RBC eNOS Regulates O2 Delivery Phenotype during Circulatory Transit Via Control of Intracellular pH

BACKGROUND: As red blood cells (RBCs) traverse circulatory O₂ gradients, RBC endothelial nitric oxide synthase (eNOS) migrates on and off the membrane, undergoing oscillatory activation/inactivation. Upon deoxygenation RBC eNOS is activated in a process dependent on hemoglobin (Hb) conformation, stimulation of the mechanosensitive Piezo1 channel, calcium influx and calmodulin association. Previously, we have demonstrated eNOS dependent regulation of RBC energetics, following glycolytic metabolon disassembly and key enzyme inactivation, resulting from protein s-nitrosylation. We have additional evidence of eNOS mediated s-nitrosylation of an array of RBC proteins (both cytosolic and membrane associated), including the cytoplasmic domain of Band 3 (cdB3) and carbonic anhydrase (CA). Considering the central role of these proteins in governing the Bohr effect, we hypothesized a role for eNOS in the regulation of Hb oxygen affinity (HbO₂ affinity).
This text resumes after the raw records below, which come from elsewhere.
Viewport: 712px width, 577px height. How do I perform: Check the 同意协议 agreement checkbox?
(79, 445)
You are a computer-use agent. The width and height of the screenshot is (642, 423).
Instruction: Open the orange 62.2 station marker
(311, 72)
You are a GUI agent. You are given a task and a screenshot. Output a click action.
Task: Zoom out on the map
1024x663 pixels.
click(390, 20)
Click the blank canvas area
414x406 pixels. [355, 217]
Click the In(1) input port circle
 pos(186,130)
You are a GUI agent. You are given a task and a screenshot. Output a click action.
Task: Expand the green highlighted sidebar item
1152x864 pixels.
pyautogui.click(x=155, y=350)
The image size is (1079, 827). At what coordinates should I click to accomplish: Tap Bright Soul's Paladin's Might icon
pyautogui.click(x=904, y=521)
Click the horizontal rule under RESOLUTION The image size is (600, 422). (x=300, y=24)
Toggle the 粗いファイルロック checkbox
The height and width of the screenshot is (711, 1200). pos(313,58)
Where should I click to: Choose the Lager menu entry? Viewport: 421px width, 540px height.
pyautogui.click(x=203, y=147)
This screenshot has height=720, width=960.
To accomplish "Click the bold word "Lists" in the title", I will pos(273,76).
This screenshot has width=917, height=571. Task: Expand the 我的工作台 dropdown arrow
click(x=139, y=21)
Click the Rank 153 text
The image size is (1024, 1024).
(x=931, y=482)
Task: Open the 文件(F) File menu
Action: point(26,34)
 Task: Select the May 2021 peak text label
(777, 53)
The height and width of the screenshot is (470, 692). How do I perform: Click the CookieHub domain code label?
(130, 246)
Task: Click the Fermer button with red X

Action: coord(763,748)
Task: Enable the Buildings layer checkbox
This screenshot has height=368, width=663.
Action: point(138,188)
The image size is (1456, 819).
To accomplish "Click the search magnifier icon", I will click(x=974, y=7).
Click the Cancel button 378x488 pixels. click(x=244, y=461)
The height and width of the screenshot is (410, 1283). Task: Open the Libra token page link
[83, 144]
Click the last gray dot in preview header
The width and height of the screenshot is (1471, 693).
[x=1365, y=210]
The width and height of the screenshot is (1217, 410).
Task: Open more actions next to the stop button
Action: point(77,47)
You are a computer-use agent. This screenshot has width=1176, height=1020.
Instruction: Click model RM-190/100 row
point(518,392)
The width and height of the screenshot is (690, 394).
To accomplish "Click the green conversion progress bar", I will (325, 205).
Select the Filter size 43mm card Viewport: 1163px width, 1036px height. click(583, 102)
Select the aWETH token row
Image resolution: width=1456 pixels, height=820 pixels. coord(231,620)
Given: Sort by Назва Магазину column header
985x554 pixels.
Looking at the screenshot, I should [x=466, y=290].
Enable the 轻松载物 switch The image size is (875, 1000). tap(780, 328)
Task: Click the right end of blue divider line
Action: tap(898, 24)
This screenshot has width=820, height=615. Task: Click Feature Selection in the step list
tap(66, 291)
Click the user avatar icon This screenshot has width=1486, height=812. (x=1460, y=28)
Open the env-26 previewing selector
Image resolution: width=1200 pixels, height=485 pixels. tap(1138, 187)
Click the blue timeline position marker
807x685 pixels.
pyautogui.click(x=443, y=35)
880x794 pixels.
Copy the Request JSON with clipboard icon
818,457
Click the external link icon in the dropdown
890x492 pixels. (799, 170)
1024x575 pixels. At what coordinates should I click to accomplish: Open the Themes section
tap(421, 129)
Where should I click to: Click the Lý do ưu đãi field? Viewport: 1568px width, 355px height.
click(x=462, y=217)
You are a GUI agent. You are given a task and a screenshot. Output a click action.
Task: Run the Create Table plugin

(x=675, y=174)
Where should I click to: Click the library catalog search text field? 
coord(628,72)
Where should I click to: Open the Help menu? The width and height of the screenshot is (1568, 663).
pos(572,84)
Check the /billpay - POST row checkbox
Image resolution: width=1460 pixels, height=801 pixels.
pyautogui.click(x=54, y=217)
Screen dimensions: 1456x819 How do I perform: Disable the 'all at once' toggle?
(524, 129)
METHODS: Murine blood (C57BL/6J, or eNOS^(-/-)) was drawn into heparin vacutainers. CBC values (ABX Micros ESV60, Horiba) and HbO₂ affinity were determined, via construction of oxygen dissociation curves (ODCs) at 3 fixed partial pressures of carbon dioxide (pCO₂; 20, 40, 70 mmHg). Diluted blood samples (Krebs buffer) were manipulated in a thin film rotating tonometer (Meon Medical Solutions, TM8000) utilizing high precision gas blenders (Meon Medical Solutions HP-GMS, or Warner Instruments, Oxystreamer). Samples were measured by arterial blood gas (ABG) machine to determine oximetry and small metabolite/electrolyte levels (Radiometer, ABL90Flex). Intracellular pH was determined via fluorescent probe (SNARF-1), utilizing afluorescent plate reader (Biotek Neo2, USA) comprising an environmental chamber set to mimic circulatory physiologic pO₂ and pCO₂ gradients (i.e., the lung or maximally exercising tissue; lung = pO₂ 21%, pCO₂ 3%; tissue = pO₂ 1%, pCO₂ 14%). O₂ responsive S-nitrosylation of key cytosolic and RBC membrane proteins was determined utilizing the clickable SNO-selective probe (PBZyn) and detection via LC-MS.

RESULTS: No difference was observed in p50 between C57BL/6J or eNOS^(-/-) groups at each pCO₂. However, a significantly lower intra mouse p50 delta and area between low to high pCO₂ ODC curves, was observed in eNOS^-/- compared to C57BL/6J mice, demonstrating an impaired Bohr effect in the eNOS^(-/-)mice. In alignment with the ODC findings, eNOS^(-/-) mice demonstrated a lower RBC intracellular pH delta when held at pO₂s and pCO₂s set to mimic circulatory transit (i.e., lung = high pO₂/low pCO₂ and maximally exercising tissue = low pO₂/high pCO₂). Finally, upon deoxygenation, eNOS^-/- RBCs demonstrated lower levels of cdB3 and CA s-nitrosylation compared to C57BL/6J mouse RBCs, suggesting a functional role for eNOS (via s-nitrosylation) in the regulation of intracellular RBC pH and the Bohr effect.

SUMMARY: This work builds upon our understanding of the complex role of RBC eNOS as a key regulatory element in RBC O₂ delivery homeostasis. Via regulation of intracellular RBC pH and the Bohr effect, we demonstrate an essential role of RBC eNOS in coupling RBC phenotype to O₂ gradients during circulatory transit.